§ Brief
Copy the lines of the listing from the one containing "Identify the location of new-project-button: +" through the one containing "Image resolution: width=1505", inclusive, swapping "Identify the location of" for "Determine the position of" and leaving everything else unchanged.

+ + + +

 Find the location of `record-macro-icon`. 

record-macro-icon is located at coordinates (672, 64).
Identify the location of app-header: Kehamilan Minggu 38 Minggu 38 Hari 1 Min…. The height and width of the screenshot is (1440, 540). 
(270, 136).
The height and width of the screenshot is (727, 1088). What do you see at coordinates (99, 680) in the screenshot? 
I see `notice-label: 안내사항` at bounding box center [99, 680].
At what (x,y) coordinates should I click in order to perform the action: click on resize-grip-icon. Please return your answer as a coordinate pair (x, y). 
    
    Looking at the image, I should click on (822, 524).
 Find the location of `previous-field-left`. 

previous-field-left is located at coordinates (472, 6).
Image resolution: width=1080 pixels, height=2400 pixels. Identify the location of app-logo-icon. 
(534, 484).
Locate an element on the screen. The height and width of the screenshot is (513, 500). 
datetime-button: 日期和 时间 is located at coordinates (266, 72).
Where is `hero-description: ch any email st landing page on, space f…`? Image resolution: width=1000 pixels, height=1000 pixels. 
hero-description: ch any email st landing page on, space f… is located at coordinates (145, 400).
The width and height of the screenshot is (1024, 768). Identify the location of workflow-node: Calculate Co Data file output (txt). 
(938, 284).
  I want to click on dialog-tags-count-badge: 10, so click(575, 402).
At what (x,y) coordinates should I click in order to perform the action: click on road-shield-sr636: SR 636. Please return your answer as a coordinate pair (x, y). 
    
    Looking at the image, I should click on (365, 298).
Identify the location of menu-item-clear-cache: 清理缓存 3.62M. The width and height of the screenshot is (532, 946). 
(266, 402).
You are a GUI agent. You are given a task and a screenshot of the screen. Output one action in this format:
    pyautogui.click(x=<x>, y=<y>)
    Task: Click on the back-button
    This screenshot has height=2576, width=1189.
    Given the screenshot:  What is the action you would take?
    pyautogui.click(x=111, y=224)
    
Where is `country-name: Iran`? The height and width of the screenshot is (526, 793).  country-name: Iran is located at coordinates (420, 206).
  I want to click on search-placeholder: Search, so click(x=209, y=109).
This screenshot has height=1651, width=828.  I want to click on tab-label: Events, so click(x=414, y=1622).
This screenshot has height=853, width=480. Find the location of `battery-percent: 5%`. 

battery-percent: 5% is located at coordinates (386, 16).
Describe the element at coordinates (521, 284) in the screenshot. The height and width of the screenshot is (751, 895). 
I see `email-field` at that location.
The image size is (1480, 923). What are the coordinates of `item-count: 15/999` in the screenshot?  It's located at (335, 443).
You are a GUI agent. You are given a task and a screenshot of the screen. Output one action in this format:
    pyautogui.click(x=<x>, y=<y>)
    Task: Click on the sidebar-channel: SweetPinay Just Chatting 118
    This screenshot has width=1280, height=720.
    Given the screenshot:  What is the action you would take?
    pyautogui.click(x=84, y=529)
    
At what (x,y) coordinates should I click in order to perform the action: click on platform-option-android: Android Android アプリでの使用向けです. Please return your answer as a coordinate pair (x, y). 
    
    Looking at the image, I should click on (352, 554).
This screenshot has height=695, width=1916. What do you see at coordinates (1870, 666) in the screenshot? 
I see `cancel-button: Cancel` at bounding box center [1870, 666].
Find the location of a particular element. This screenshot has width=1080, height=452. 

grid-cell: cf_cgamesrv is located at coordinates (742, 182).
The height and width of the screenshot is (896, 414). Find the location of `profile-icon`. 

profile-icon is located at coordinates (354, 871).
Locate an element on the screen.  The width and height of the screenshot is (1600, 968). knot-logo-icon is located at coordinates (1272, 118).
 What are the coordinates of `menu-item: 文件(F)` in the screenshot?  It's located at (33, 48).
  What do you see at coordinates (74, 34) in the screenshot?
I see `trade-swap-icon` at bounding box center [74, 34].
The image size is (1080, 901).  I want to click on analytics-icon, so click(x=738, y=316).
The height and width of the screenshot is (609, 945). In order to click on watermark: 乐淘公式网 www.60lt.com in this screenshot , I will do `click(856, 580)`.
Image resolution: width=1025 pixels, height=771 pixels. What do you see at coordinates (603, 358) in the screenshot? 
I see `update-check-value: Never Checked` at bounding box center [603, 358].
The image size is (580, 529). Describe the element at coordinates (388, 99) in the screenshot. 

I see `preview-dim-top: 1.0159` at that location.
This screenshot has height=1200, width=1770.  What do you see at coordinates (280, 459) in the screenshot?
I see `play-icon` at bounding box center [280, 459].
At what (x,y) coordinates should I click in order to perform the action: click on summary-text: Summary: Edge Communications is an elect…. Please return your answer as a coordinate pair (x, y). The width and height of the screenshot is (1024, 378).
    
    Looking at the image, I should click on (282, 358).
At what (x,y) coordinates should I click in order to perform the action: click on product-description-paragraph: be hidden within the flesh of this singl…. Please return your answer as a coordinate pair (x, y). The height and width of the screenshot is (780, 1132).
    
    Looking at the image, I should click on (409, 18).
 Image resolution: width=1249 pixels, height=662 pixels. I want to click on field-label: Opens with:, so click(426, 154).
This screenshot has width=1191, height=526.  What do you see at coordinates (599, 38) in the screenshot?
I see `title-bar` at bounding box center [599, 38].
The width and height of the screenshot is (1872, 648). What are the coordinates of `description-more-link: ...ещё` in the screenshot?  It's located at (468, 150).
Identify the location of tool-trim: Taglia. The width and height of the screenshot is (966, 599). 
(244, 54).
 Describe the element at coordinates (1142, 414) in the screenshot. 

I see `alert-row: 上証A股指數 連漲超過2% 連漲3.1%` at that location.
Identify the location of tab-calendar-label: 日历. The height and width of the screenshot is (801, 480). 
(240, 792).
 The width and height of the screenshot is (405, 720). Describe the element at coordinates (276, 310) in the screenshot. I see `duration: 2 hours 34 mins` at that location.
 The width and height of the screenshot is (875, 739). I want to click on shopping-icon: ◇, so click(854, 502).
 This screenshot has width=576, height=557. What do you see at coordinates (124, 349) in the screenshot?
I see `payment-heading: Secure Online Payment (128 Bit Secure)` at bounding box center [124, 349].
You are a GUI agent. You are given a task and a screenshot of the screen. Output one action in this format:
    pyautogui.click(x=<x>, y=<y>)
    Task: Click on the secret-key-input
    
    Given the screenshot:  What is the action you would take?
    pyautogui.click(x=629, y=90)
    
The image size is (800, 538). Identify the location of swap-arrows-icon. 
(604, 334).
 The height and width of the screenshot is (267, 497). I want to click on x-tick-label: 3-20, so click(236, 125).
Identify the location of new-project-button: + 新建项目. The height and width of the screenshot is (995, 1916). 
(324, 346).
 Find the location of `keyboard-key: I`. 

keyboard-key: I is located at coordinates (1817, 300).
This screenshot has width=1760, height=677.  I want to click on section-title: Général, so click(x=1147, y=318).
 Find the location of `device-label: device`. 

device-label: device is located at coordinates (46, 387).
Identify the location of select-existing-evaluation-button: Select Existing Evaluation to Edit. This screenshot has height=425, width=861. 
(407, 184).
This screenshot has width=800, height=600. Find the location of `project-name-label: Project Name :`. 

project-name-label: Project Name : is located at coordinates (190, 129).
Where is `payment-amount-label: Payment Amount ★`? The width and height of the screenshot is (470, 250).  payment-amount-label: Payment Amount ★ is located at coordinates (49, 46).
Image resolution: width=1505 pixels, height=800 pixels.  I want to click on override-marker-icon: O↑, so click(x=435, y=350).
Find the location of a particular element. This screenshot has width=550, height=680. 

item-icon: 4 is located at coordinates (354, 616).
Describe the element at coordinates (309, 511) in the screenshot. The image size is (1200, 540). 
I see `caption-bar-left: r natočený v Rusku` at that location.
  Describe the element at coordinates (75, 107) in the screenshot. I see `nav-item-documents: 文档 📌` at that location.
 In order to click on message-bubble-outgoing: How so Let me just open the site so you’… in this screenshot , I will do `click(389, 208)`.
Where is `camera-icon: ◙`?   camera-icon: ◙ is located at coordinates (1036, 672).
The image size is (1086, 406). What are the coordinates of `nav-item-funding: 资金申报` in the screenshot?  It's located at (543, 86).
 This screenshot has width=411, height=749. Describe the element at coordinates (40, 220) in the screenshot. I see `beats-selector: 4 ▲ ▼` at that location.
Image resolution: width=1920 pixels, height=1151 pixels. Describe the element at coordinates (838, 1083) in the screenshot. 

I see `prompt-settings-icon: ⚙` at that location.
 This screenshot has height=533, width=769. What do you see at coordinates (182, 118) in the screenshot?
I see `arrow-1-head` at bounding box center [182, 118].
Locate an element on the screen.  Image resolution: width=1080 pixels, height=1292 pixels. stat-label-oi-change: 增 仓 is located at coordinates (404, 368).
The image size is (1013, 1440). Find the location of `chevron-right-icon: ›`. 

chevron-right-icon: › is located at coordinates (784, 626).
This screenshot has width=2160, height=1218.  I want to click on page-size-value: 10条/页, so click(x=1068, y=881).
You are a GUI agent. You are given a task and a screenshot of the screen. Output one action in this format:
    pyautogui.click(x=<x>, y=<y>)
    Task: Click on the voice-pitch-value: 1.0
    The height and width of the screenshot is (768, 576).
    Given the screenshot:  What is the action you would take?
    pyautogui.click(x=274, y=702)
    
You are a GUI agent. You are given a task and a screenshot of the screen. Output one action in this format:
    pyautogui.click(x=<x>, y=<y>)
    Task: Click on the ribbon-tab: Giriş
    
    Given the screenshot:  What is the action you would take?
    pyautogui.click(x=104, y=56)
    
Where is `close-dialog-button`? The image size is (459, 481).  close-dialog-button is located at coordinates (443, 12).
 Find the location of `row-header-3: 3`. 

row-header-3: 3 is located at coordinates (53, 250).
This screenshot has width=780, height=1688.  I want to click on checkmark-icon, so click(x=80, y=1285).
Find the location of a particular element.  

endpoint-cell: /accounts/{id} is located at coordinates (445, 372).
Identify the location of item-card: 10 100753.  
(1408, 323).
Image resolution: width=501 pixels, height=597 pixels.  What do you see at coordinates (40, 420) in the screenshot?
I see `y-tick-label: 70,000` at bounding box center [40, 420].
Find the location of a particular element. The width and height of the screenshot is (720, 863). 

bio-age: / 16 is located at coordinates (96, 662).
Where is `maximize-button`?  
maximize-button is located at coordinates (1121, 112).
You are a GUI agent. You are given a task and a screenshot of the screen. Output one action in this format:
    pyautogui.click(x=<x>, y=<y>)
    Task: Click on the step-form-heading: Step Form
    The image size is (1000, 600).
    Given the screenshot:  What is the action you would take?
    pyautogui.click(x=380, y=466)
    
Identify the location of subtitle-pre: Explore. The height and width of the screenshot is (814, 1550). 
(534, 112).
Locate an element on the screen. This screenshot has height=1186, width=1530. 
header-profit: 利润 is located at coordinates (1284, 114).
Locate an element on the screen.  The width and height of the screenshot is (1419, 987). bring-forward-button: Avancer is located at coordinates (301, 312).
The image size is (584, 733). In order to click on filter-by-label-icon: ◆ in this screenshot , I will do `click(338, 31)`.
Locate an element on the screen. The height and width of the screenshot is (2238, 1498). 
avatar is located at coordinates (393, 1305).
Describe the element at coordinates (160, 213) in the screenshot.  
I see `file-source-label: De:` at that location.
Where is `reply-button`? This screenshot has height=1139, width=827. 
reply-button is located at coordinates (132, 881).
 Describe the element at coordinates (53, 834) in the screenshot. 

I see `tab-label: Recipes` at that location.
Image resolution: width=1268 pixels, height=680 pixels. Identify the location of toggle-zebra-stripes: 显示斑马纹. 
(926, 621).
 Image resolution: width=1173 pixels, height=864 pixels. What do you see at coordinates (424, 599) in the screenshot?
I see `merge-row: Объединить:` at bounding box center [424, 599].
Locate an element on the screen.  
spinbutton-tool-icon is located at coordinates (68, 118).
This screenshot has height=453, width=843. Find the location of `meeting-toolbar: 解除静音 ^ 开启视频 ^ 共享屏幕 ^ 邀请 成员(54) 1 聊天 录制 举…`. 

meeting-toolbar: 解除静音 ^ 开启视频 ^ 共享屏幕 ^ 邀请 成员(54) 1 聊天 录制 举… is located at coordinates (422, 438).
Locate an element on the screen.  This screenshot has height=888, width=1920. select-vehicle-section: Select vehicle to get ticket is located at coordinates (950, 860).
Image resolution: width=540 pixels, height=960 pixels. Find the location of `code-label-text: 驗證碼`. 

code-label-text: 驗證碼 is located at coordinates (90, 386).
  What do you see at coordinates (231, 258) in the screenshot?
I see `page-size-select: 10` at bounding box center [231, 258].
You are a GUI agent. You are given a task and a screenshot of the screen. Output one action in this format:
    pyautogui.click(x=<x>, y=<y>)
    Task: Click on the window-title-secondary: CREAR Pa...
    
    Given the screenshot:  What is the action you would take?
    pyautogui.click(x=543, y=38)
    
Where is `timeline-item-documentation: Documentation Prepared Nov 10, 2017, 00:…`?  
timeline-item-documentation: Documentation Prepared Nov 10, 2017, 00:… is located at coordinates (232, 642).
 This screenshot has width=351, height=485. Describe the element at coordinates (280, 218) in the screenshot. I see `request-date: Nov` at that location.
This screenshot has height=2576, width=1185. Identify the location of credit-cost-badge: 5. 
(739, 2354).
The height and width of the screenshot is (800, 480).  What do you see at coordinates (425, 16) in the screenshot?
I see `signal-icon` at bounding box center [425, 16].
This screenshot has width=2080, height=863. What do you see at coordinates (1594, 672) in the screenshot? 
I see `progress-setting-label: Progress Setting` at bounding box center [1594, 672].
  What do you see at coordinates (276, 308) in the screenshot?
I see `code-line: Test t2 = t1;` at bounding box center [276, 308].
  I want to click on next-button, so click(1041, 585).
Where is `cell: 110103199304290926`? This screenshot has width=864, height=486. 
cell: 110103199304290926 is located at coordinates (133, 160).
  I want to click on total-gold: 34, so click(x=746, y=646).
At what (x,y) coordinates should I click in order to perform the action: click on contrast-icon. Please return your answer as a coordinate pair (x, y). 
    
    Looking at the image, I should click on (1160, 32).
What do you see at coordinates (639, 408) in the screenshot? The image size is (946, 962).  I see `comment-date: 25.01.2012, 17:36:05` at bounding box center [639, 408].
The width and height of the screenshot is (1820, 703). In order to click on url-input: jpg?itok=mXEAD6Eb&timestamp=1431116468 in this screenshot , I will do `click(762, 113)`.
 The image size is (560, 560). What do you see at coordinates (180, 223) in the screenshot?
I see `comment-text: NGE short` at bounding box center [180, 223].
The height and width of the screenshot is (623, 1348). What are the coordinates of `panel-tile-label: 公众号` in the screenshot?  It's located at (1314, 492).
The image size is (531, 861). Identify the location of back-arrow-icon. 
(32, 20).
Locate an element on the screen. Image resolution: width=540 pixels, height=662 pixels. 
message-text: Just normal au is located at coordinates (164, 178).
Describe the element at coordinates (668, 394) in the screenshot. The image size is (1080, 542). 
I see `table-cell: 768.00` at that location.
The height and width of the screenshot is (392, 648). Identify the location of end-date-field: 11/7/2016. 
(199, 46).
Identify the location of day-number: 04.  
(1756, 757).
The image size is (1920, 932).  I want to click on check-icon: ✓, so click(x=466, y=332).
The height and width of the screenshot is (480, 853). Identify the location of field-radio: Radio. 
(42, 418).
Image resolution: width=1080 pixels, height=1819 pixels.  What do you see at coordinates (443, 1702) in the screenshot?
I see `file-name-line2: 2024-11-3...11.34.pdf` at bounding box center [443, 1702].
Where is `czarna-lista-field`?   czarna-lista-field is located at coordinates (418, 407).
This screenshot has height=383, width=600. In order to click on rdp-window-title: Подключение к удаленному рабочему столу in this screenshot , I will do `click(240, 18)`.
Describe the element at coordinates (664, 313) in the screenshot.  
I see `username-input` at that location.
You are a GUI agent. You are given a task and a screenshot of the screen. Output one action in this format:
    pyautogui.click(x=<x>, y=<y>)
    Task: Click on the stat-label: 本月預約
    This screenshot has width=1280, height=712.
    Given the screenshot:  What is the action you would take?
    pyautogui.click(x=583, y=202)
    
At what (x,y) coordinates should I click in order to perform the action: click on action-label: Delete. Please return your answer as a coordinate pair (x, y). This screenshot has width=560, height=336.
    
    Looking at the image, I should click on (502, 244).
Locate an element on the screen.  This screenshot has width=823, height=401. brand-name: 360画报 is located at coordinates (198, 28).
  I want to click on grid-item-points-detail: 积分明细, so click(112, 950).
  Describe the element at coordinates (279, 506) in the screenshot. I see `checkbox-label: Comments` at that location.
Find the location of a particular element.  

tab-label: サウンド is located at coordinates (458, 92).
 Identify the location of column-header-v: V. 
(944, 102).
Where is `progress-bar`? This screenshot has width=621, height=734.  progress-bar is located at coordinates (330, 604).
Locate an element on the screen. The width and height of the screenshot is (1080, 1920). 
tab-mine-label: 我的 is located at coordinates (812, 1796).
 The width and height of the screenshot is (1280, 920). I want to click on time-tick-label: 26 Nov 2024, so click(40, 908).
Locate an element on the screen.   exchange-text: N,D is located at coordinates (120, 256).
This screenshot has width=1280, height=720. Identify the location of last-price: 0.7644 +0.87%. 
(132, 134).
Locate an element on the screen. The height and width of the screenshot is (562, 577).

+ + + +

§ Solution to the exercise
Determine the position of new-project-button: + 新建项目. The height and width of the screenshot is (995, 1916). 
(324, 346).
 Find the location of `keyboard-key: I`. 

keyboard-key: I is located at coordinates (1817, 300).
This screenshot has width=1760, height=677.  I want to click on section-title: Général, so click(x=1147, y=318).
 Find the location of `device-label: device`. 

device-label: device is located at coordinates (46, 387).
Determine the position of select-existing-evaluation-button: Select Existing Evaluation to Edit. This screenshot has height=425, width=861. 
(407, 184).
This screenshot has width=800, height=600. Find the location of `project-name-label: Project Name :`. 

project-name-label: Project Name : is located at coordinates (190, 129).
Where is `payment-amount-label: Payment Amount ★`? The width and height of the screenshot is (470, 250).  payment-amount-label: Payment Amount ★ is located at coordinates (49, 46).
Image resolution: width=1505 pixels, height=800 pixels.  I want to click on override-marker-icon: O↑, so click(x=435, y=350).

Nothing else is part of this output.